I don't believe I will become decent at wood carving anytime soon.... I'm now at the process of carving a simple frame, but carving the intricate designs I see online seems very hard!


----------



## SJAaz (Apr 30, 2019)

I have a friend that carves bark. It is soft and forgiving to beginners.


----------



## M Mars (Jul 22, 2019)

skropi said:


> Tag said:
> 
> 
> > Looking forward to seeing your craftsmanship. I had a friend that carved walking canes and gave them to friends and family.
> ...


Takes years of practice for sure. Similar to carving leather. I have been thinking of ways to incorporate leather into a design.
Wood burning is cool too. Have you thought about that?


----------



## mattwalt (Jan 5, 2017)

The Companion is a nice blade - I have the heavy duty one.

As to what to carve... spoons, canes, frames, bookshelf... almost anything. Great thing is no matter what you make it'll be unique


----------



## skropi (Mar 22, 2018)

M Mars said:


> skropi said:
> 
> 
> > Tag said:
> ...


Wood burning? I am not sure what that is, but I am going to check it up now!


----------



## M Mars (Jul 22, 2019)

Wood burning is very cool indeed.


----------



## Ordo (Feb 11, 2018)

Here's something that you will need for certain: a quality water stone.


----------



## M Mars (Jul 22, 2019)

Ordo said:


> Here's something that you will need for certain: a quality water stone.

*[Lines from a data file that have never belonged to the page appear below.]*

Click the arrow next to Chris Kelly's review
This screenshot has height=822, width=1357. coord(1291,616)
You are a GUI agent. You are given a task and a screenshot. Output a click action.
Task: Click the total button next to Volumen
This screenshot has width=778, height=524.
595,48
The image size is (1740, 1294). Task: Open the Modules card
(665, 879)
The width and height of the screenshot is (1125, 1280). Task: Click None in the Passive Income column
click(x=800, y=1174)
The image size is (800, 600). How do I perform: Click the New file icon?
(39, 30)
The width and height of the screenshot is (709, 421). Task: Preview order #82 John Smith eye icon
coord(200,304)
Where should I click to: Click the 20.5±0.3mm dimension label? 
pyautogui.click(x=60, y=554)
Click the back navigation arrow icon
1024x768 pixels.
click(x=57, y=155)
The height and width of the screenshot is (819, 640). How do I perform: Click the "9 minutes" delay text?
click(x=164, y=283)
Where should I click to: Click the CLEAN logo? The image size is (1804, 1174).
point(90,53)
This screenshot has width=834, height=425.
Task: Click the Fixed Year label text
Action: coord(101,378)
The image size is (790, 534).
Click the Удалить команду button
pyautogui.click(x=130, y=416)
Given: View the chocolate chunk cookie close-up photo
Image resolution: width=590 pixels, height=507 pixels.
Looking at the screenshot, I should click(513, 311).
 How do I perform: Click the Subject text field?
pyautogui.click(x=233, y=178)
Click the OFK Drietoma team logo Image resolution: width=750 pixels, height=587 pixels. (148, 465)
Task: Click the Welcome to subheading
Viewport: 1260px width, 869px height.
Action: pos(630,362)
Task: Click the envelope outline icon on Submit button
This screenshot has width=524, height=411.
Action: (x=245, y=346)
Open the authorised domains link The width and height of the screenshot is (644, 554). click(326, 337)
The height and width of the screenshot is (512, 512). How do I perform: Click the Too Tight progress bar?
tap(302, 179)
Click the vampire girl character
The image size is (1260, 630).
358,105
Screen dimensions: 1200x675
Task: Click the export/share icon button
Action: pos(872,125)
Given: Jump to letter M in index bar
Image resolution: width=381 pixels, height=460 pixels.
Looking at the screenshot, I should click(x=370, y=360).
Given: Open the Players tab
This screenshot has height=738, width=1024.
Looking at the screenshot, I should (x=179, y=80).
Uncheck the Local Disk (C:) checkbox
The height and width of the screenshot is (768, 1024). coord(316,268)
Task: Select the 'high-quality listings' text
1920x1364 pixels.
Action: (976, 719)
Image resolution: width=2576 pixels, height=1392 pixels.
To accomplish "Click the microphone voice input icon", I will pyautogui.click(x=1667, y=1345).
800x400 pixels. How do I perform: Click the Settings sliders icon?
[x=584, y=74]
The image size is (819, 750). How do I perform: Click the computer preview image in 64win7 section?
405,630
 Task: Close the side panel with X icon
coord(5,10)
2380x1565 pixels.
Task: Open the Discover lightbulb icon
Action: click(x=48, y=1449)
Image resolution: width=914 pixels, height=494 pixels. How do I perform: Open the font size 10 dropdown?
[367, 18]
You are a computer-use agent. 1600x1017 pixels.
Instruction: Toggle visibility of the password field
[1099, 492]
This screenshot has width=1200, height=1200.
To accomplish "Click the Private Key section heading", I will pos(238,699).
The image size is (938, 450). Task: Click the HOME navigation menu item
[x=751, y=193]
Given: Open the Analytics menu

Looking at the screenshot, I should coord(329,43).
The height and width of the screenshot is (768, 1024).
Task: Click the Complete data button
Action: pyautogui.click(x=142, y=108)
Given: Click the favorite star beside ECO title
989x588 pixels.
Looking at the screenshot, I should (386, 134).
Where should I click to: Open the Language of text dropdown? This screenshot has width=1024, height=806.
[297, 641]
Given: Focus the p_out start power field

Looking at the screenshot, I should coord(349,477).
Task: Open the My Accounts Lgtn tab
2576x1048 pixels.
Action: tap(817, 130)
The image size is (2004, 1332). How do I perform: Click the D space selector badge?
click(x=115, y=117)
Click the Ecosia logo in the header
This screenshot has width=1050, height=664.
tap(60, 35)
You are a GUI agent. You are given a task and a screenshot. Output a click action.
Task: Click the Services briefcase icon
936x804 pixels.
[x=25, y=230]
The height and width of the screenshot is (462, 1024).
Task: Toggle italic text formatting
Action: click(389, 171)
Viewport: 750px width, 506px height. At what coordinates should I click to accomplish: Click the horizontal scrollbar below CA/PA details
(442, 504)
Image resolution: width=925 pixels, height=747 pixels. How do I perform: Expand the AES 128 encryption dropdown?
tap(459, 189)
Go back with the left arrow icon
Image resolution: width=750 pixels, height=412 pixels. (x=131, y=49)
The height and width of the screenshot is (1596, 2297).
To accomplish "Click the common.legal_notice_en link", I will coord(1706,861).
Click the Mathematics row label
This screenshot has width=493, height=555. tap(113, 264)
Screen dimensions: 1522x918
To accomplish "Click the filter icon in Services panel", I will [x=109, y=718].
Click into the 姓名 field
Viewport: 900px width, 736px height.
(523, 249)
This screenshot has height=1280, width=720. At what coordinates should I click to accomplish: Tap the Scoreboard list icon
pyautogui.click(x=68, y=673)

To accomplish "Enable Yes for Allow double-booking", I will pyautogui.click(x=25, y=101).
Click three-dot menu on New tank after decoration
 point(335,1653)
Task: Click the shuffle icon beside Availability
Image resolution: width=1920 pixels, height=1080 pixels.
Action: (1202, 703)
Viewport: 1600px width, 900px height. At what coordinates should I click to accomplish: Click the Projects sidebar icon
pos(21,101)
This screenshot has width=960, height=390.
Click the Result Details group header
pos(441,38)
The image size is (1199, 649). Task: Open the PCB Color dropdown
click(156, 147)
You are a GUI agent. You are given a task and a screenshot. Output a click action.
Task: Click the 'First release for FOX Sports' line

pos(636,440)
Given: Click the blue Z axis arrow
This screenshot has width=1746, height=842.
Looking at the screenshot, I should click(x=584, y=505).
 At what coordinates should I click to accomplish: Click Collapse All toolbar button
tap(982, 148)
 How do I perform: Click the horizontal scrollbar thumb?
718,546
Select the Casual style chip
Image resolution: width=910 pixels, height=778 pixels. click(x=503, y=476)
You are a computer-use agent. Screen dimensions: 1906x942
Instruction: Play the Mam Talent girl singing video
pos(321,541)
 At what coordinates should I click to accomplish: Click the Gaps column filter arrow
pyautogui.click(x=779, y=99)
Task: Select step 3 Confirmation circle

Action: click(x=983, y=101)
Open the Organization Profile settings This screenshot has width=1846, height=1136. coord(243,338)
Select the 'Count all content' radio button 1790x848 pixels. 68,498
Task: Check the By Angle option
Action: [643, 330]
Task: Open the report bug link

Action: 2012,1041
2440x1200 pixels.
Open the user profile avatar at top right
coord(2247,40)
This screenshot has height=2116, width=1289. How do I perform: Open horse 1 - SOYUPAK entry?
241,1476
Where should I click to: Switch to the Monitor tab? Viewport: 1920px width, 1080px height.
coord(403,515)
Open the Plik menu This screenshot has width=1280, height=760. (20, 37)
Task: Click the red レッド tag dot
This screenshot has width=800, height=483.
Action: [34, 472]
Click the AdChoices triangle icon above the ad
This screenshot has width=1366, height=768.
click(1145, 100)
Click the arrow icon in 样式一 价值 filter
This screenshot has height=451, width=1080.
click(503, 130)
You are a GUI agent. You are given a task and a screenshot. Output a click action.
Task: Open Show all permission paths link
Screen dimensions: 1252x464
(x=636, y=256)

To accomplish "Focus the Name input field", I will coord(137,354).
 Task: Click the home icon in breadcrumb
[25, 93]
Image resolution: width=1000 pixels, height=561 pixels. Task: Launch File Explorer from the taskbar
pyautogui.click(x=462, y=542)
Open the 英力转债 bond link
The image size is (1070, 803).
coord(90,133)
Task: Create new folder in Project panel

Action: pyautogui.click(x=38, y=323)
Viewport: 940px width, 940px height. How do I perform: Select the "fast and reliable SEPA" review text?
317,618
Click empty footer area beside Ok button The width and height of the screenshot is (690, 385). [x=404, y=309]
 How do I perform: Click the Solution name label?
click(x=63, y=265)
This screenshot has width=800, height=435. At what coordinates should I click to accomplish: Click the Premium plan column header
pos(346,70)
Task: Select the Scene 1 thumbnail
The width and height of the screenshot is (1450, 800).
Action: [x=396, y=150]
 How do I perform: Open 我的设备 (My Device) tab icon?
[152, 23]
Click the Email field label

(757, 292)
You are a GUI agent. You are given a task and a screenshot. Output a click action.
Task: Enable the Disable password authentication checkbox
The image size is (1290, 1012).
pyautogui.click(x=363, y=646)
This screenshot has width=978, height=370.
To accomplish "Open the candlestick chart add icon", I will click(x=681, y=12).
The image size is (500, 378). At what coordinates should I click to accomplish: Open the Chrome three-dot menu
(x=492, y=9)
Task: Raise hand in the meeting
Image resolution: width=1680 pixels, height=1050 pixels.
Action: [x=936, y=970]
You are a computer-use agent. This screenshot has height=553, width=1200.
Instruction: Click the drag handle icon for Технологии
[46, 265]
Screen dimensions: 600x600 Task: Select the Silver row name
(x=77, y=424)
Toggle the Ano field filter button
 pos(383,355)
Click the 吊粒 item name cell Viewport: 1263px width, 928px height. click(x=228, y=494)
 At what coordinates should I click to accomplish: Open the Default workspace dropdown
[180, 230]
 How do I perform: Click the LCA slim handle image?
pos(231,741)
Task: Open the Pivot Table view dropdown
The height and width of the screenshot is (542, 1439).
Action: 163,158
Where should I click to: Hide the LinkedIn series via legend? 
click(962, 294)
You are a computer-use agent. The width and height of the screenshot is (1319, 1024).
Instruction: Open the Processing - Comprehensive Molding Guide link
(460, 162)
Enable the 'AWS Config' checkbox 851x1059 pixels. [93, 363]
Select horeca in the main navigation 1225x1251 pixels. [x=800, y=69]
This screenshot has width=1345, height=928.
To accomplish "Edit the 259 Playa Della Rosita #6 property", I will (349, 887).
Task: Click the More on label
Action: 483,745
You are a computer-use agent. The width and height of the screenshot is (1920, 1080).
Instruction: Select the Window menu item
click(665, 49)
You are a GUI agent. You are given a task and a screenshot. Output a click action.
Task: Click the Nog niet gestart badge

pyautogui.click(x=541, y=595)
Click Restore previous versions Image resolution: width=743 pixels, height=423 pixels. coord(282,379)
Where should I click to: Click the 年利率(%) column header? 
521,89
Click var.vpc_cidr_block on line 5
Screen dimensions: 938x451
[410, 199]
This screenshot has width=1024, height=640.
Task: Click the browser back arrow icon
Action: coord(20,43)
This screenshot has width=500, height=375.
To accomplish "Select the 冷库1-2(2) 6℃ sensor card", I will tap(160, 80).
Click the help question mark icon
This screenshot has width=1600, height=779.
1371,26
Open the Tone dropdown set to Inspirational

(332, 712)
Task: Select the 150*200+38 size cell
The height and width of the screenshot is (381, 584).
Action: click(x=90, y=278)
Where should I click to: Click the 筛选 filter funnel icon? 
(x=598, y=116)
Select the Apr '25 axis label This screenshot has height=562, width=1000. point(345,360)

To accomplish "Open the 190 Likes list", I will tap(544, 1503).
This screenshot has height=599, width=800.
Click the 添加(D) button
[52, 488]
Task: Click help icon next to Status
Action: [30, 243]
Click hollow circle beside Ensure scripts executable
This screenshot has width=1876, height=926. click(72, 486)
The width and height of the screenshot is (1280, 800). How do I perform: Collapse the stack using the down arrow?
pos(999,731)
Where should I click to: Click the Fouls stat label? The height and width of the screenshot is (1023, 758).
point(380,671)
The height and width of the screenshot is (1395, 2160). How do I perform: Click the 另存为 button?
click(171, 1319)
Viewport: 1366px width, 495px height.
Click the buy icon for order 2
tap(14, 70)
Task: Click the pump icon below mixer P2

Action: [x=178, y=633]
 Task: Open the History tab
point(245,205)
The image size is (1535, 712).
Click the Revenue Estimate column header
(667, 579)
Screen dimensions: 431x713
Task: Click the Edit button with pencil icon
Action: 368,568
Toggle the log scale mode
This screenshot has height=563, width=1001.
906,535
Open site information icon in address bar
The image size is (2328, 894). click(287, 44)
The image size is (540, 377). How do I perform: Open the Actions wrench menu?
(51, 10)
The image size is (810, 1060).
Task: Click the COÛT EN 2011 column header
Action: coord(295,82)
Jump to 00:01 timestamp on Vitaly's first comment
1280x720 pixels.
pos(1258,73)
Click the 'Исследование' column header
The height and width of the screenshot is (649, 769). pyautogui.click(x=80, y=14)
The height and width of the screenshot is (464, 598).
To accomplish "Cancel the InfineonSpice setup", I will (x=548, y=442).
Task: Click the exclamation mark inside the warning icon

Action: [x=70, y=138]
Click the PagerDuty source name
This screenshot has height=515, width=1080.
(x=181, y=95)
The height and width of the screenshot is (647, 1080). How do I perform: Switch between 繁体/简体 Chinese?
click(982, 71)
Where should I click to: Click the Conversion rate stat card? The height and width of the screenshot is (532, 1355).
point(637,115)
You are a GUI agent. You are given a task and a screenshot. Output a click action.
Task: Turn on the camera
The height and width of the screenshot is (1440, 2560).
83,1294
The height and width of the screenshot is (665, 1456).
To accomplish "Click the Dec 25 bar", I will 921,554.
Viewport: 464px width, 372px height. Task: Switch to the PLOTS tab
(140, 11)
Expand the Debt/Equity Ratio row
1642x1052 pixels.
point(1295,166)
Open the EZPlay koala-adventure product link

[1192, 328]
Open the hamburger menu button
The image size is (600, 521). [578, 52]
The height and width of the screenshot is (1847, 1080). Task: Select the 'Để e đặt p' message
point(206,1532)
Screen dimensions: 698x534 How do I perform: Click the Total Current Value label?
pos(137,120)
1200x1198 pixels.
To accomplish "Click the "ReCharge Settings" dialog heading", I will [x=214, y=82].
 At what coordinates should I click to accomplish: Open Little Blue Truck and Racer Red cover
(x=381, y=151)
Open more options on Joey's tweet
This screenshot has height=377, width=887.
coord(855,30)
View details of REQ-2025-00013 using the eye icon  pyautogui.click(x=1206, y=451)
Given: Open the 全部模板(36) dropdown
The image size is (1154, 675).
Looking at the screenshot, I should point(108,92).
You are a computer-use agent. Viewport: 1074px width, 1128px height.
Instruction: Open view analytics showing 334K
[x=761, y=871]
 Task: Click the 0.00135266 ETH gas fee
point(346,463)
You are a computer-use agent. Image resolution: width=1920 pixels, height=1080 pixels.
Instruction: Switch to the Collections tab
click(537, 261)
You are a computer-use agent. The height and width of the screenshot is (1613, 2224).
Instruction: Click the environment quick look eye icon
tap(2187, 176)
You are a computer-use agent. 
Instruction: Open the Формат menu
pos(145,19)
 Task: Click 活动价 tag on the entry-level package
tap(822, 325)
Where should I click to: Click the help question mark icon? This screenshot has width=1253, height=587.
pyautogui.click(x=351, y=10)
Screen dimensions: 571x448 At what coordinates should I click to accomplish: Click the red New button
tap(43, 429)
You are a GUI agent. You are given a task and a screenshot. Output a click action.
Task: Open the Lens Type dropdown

Yes many good stones out there today including water and oil but for the harder steals out there, diamond is nice.
Spyderco Sharpmaker is a good start.


----------



## SLING-N-SHOT (Jun 5, 2018)

skropi said:


> Another one!


You cannot go wrong with a Mora for carving, great choice....I have several, including some of the dedicated carvers

Sent from my iPhone using Tapatalk


----------



## M Mars (Jul 22, 2019)

SLING-N-SHOT said:


> skropi said:
> 
> 
> > Another one!
> ...


So is mora a type of blade or a brand?


----------



## SLING-N-SHOT (Jun 5, 2018)

M Mars said:


> Wood burning is very cool indeed.


Agreed, wood burning is fun, but to do good quality work, you need a professional burner. I have an Optima dual pen unit from PJL Enterprises that I used extensively for the 13 yrs I made flutes, which was over 10 years ago, and it's still going strong

Sent from my iPhone using Tapatalk


----------



## SLING-N-SHOT (Jun 5, 2018)

M Mars said:


> Another one!


You cannot go wrong with a Mora for carving, great choice....I have several, including some of the dedicated carvers
Sent from my iPhone using Tapatalk[/quote]
So is mora a type of blade or a brand?[/quote

Brand.....been made in Sweden for 125 years.....since 1891.fantastic knives

Sent from my iPhone using Tapatalk


----------



## SJAaz (Apr 30, 2019)

Hey that is a good looking knife. Looks like about 3 1/2 inch drop point. Very good design, will last for a lifetime if you take care of it. I have a Swedish knife that I bought when I was 15. Still going strong 60 years later.


----------